The electron in a Hydrogen atom can be in 2 states, "spin up" or "spin down",
and you can differentiate between the two by using The Zeeman Effect. Also,
an atom doesn't have to stay in its ground state. If R is the radius of the
orbital of the electron in its ground state, you could also, with a very
specific amount of energy, place it in a lager orbital of radius n^2 R where
n is any integer. When the electron falls into a lower orbital, either
spontaneously or through stimulus emission as in a LASER, it will emit a
photon of light. You can tell from the amount of energy in that photon what
orbital the electron must have been in. After you have read the memory in
this way you'd need to fire a photon back at the atom to push the electron
back to it's original orbital, but there is nothing new in dynamic memory.

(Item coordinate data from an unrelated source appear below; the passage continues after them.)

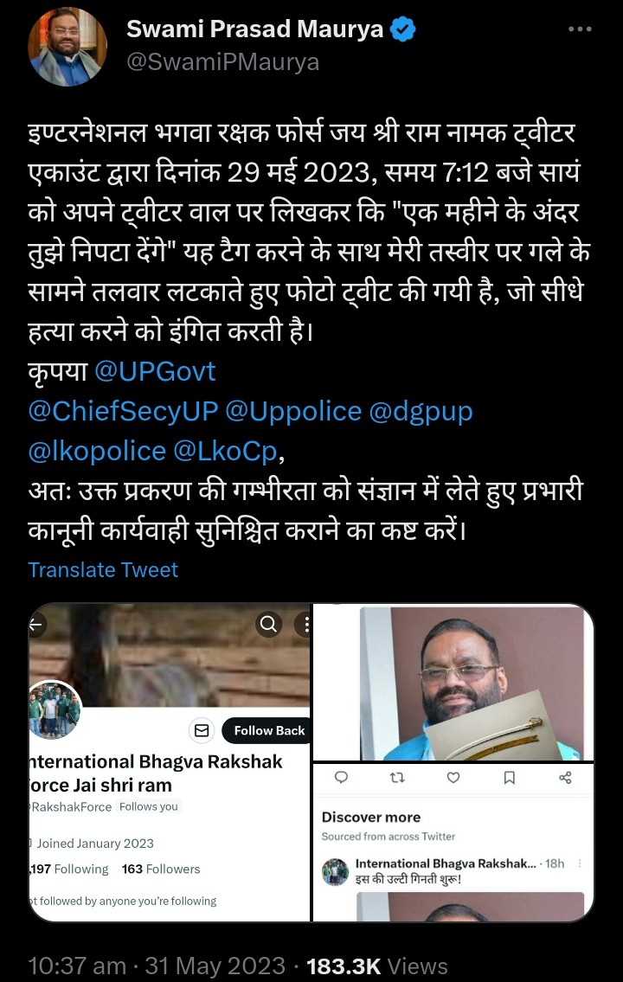Click the retweet arrows icon
The width and height of the screenshot is (623, 982).
pos(397,777)
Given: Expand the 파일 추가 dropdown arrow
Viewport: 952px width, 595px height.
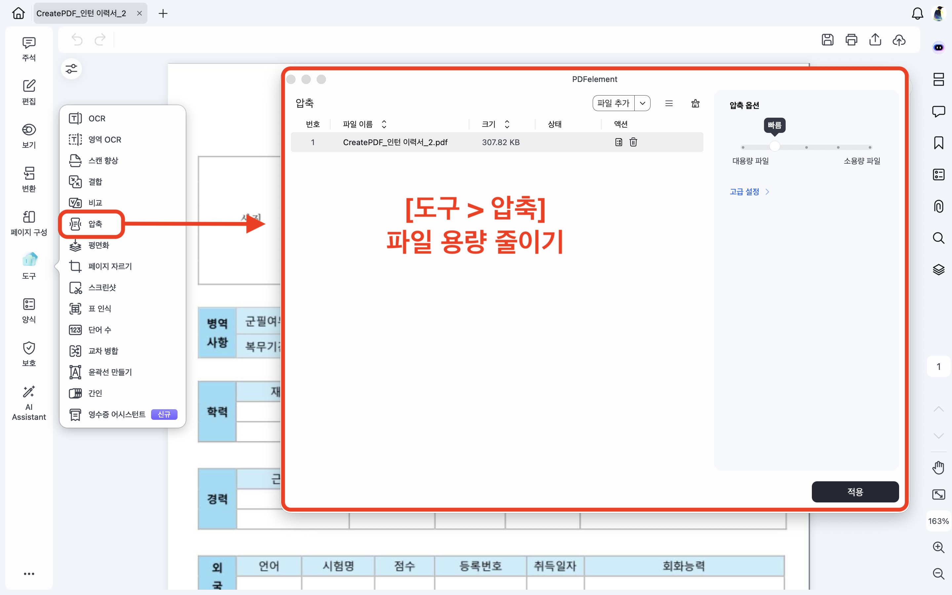Looking at the screenshot, I should click(642, 103).
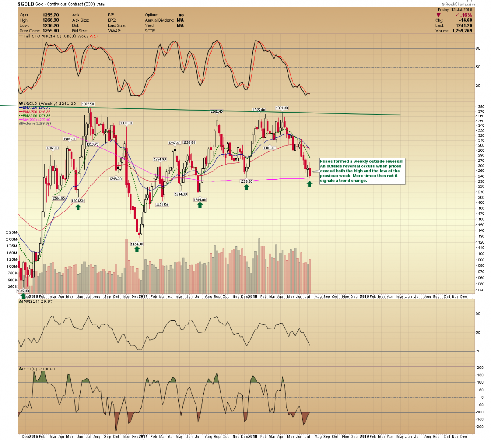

You wouldn't be limited to the electron either, you could do many of the same
sort of things with the nucleus, but you'd have to deal with Gamma rays.
And I haven't even mentioned the weird stuff the Quantum Computer people
talk about.

Drexler, the conservative engineer that he is, apparently doesn't think any
of this will be important until after the Singularity, certainly his plain
Jane Nanotechnology doesn't make use of any of these exotic possibilities.
That's why Nanotechnology is a technology not a science.